[Required work] Which lines below mention "agent"? Pick each one out.

** Opening Data provided block **

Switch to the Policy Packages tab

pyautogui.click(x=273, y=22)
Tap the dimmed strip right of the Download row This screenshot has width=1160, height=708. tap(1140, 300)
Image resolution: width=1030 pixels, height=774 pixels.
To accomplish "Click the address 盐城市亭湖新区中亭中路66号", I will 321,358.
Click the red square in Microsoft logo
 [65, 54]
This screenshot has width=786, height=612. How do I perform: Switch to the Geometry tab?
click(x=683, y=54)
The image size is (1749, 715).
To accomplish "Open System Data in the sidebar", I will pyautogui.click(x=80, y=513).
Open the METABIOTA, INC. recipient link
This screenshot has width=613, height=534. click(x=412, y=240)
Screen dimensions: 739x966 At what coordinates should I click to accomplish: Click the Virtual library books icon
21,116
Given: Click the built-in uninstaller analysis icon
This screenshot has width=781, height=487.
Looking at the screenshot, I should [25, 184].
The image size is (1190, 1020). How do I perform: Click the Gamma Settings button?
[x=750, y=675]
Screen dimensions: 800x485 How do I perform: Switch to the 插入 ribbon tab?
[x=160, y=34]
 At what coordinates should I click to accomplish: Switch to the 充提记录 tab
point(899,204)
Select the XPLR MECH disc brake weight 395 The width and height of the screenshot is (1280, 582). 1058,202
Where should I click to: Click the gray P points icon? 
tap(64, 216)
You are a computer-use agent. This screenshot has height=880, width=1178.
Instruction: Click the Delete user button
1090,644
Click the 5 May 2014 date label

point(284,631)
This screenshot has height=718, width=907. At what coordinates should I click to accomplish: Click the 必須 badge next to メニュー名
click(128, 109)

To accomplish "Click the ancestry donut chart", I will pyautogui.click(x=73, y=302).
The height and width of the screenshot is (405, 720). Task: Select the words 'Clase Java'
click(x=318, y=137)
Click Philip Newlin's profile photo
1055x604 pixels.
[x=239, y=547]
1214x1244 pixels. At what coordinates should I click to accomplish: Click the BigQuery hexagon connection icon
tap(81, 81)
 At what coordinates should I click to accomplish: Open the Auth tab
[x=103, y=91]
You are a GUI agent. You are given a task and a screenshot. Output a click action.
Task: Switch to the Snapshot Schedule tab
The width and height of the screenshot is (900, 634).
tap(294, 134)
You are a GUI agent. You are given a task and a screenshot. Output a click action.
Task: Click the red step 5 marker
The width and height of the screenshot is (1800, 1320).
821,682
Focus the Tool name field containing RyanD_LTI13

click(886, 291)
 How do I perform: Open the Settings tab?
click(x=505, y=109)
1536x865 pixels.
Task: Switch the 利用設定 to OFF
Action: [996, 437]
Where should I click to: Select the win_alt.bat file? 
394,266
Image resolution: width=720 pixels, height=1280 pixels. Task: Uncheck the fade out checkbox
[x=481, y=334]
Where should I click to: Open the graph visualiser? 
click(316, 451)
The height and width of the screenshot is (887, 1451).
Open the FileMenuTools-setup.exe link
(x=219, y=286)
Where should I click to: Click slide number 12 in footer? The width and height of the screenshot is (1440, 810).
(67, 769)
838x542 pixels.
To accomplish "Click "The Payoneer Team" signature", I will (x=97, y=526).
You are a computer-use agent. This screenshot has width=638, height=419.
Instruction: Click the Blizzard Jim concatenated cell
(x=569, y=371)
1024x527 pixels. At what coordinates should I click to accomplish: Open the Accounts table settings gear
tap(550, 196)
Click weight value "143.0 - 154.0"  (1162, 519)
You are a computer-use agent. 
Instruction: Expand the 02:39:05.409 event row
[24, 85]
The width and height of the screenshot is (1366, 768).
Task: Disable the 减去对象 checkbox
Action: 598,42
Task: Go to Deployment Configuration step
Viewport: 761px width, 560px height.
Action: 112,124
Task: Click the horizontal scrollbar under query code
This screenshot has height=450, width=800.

** Closing Data provided block **

[Answer section]
You are a computer-use agent. This screenshot has height=880, width=1178.
You are a GUI agent. You are given a task and a screenshot. Output a click action.
You are a GUI agent. You are given a task and a screenshot. Output a click action.
You are a computer-use agent. This screenshot has width=638, height=419.
You are a computer-use agent. 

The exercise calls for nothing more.